REFORMA EN MENDOZA

Diputados dio media sanción a los cambios en el proceso de flagrancia

Con 33 votos afirmativos, la Cámara Baja aprobó la reforma del Código Procesal Penal de Mendoza que fija plazos más estrictos, reorganiza el Ministerio Público Fiscal y busca acelerar la resolución de delitos menores. Ahora el proyecto será tratado por el Senado.

Con 33 votos afirmativos, 8 negativos y 3 abstenciones, la Cámara de Diputados otorgó media sanción al proyecto que modifica el procedimiento de flagrancia del Código Procesal Penal de Mendoza (CPP). La iniciativa apunta a acelerar la resolución de causas de menor complejidad mediante una reorganización del Ministerio Público Fiscal y la fijación de plazos más estrictos.

El expediente será ahora analizado por el Senado.

Se considera delito en flagrancia aquel en el que el autor es sorprendido en el momento de cometer el hecho o inmediatamente después.

Cambios centrales

La reforma establece un plazo de diez días hábiles desde la aprehensión o imputación para que el fiscal solicite la audiencia inicial. Este término podrá prorrogarse por otros diez días, mediante decreto fundado, cuando resulte imprescindible producir prueba relevante.

Según los fundamentos oficiales, la actual redacción del artículo 439 bis contemplaba “plazos exiguos e inflexibles”, lo que generaba procesos truncos o debilitados por falta de prueba suficiente y riesgo de nulidades al forzar trámites sumarísimos en causas complejas.

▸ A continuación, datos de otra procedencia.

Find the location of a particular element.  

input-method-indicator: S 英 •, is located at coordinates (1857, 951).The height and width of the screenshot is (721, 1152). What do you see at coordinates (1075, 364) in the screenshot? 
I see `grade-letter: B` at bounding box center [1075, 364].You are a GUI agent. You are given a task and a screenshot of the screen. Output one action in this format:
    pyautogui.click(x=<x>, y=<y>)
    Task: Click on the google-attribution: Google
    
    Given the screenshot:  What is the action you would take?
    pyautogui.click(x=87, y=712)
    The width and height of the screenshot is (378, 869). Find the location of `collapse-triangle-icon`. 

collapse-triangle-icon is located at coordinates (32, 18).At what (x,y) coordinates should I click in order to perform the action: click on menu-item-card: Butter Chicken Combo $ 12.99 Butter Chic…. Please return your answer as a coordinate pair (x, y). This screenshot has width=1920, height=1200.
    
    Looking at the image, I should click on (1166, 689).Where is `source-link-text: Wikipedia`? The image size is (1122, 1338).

Además, se modifica el artículo 348 del CPP para disponer que, en los casos de flagrancia tramitados bajo procedimiento directísimo, el pedido de prisión preventiva deberá formularse en la audiencia inicial.

El objetivo, señala el texto, es que en un mismo acto se debatan las medidas de coerción y una eventual resolución anticipada, evitando audiencias superpuestas y optimizando recursos de fiscales, defensores, jueces y organismos auxiliares. Quedarán excluidas las causas que deban tramitarse por juicio por jurado.

Plazos y organización

El nuevo artículo 439 ter determina que, si transcurren más de 30 días desde la imputación formal sin que se realice la audiencia de finalización, el proceso continuará por el procedimiento común.

Por su parte, el artículo 439 quáter transforma la audiencia final en un juicio concentrado, que deberá concluir con sentencia en el mismo acto o con fundamentos dictados en un plazo breve.

La iniciativa también obliga a la Procuración General a conformar equipos especializados con dedicación exclusiva para impulsar y litigar estos casos. En paralelo, la Suprema Corte y los organismos de gestión deberán adecuar protocolos y turnos para asegurar el cumplimiento efectivo de los nuevos tiempos procesales en toda la provincia.

Desde el Ministerio de Seguridad y Justicia sostienen que la reforma permitirá brindar una respuesta más ágil frente a delitos de menor escala pero de alto impacto social, incorporando sanciones breves vinculadas a programas educativos y de formación laboral, articulados con el Servicio Penitenciario y la infraestructura prevista para 2026.